WORK ITEM:
What you write should match, word for word, the lines from the one containing "You are a GUI" through the end of the data, with no pictures.

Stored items

──────────

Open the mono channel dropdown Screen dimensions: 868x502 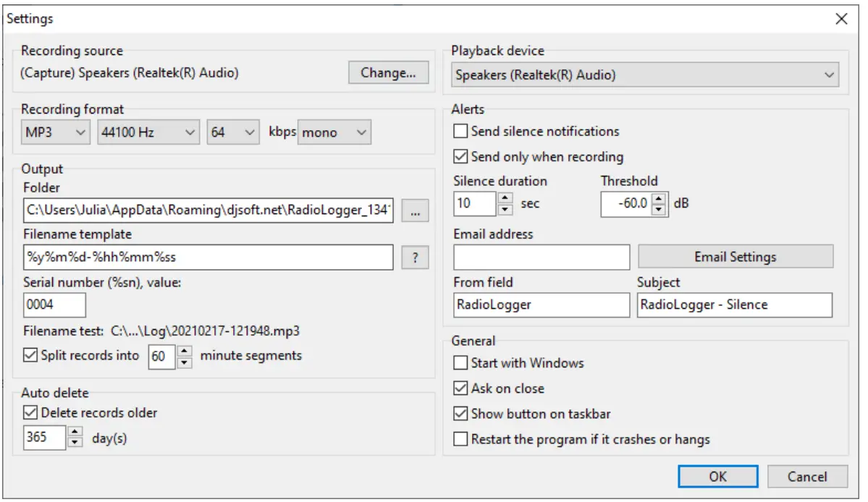click(363, 132)
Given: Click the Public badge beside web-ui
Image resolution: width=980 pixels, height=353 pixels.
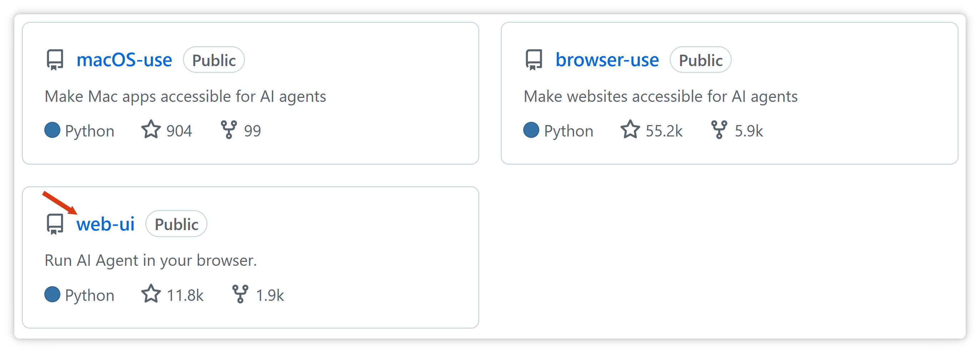Looking at the screenshot, I should click(x=177, y=224).
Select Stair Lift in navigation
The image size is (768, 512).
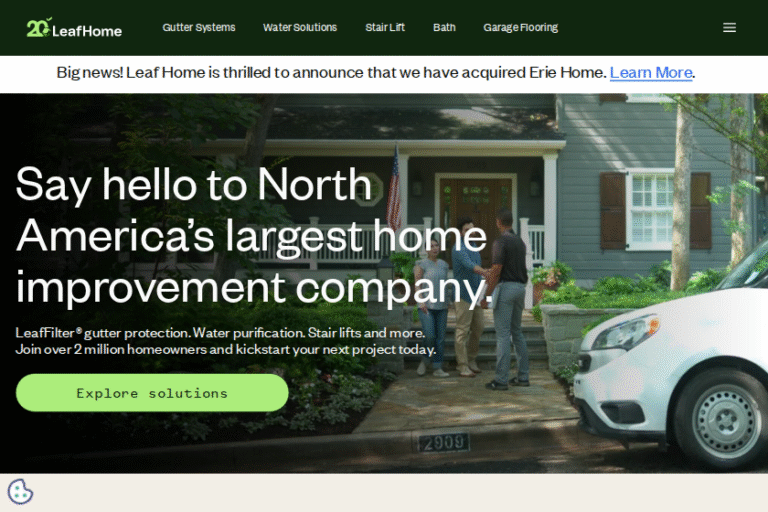click(x=385, y=27)
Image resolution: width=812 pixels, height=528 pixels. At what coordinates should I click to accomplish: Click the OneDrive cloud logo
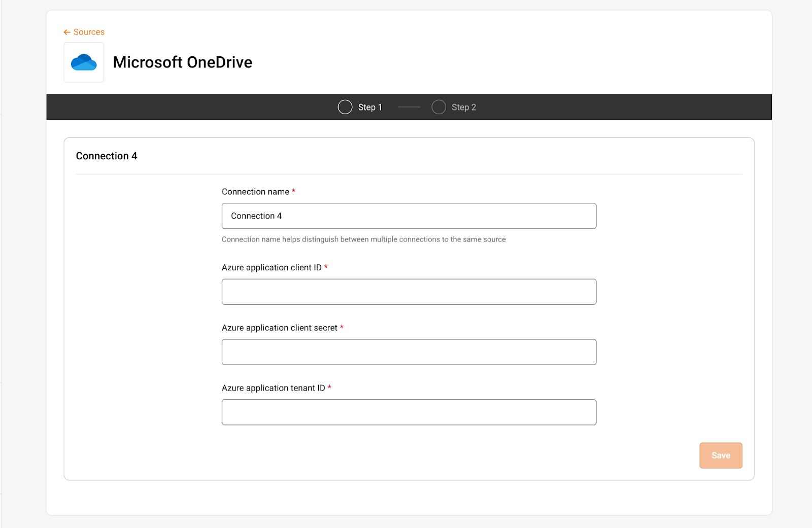pyautogui.click(x=84, y=62)
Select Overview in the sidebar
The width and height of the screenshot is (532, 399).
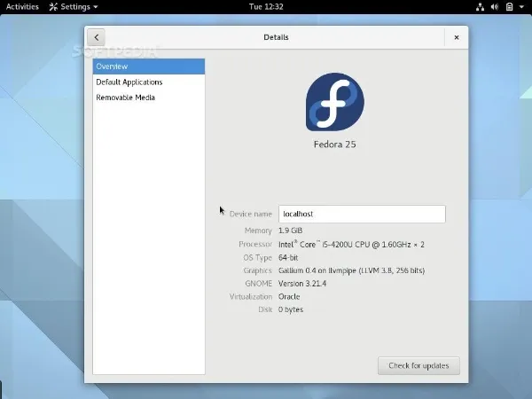pos(148,67)
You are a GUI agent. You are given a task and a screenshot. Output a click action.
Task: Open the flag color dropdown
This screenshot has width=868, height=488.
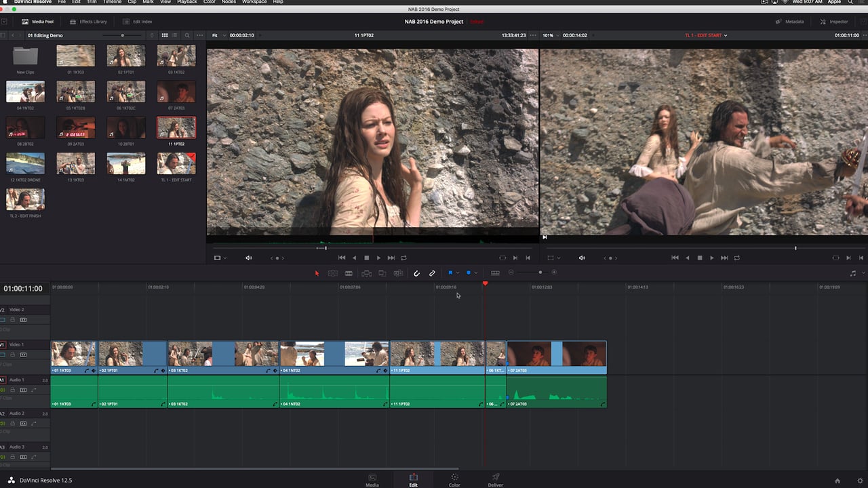tap(458, 272)
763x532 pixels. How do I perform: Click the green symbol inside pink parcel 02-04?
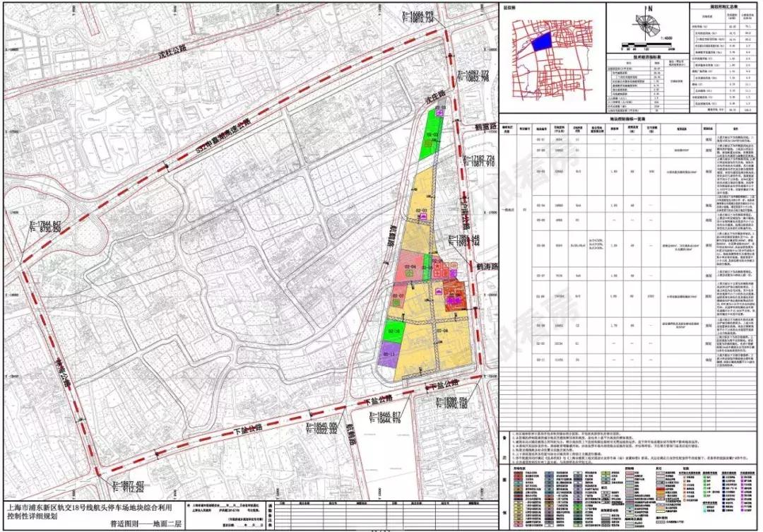410,275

──────────

TASK ANSWER:
You are a GUI agent. You are given a task and a screenshot. Output a click action.
Task: Open the flag color dropdown
This screenshot has width=868, height=488.
tap(458, 272)
763x532 pixels. How do I perform: Click the green symbol inside pink parcel 02-04?
410,275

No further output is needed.